[What to produce] Any pictures in the records below should be skipped; write out everything else exactly.
[Start of section]
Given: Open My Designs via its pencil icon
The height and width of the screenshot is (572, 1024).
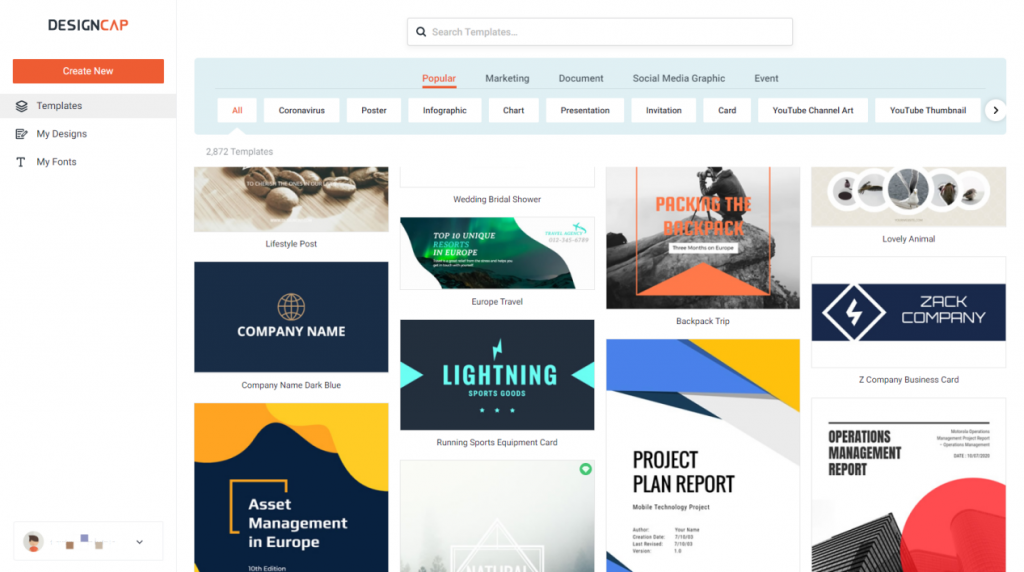Looking at the screenshot, I should pyautogui.click(x=22, y=134).
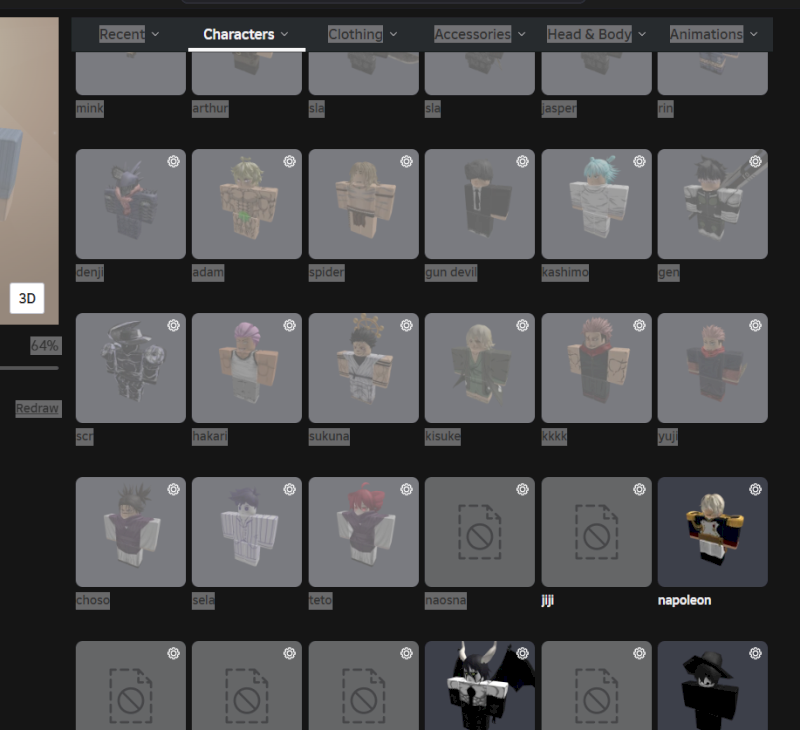Click gear icon on napoleon tile
The image size is (800, 730).
pos(755,489)
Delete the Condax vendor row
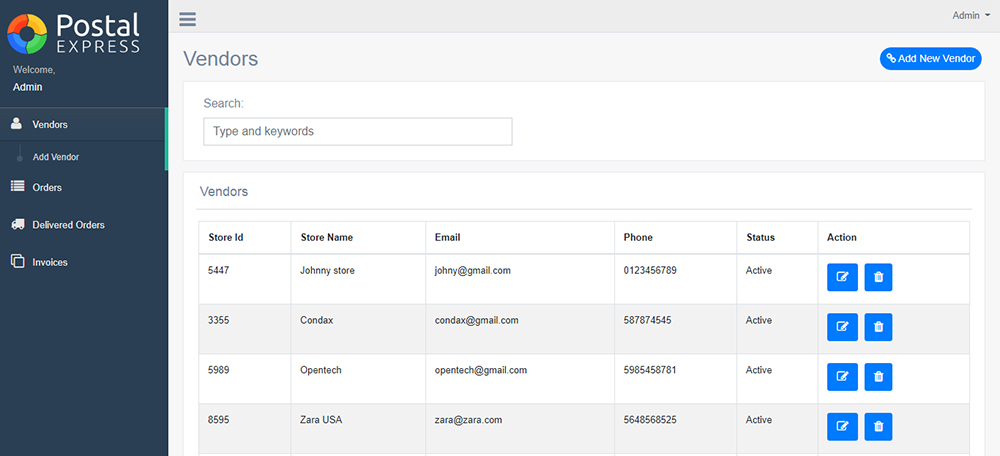 [x=878, y=327]
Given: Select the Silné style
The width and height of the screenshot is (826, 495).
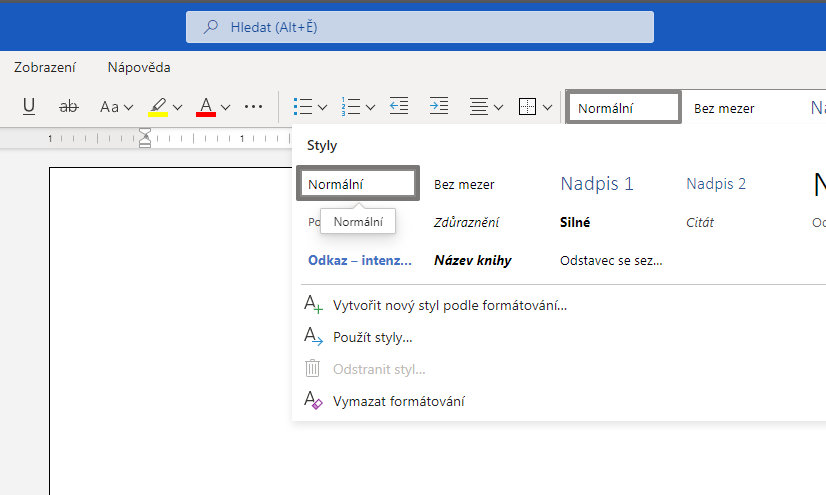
[End of section]
[Answer box]
Given: Open My Designs via its pencil icon
The height and width of the screenshot is (572, 1024).
Looking at the screenshot, I should pyautogui.click(x=22, y=134).
Click gear icon on napoleon tile
The image size is (800, 730).
pos(755,489)
Delete the Condax vendor row
 [x=878, y=327]
Given: Select the Silné style
The width and height of the screenshot is (826, 495).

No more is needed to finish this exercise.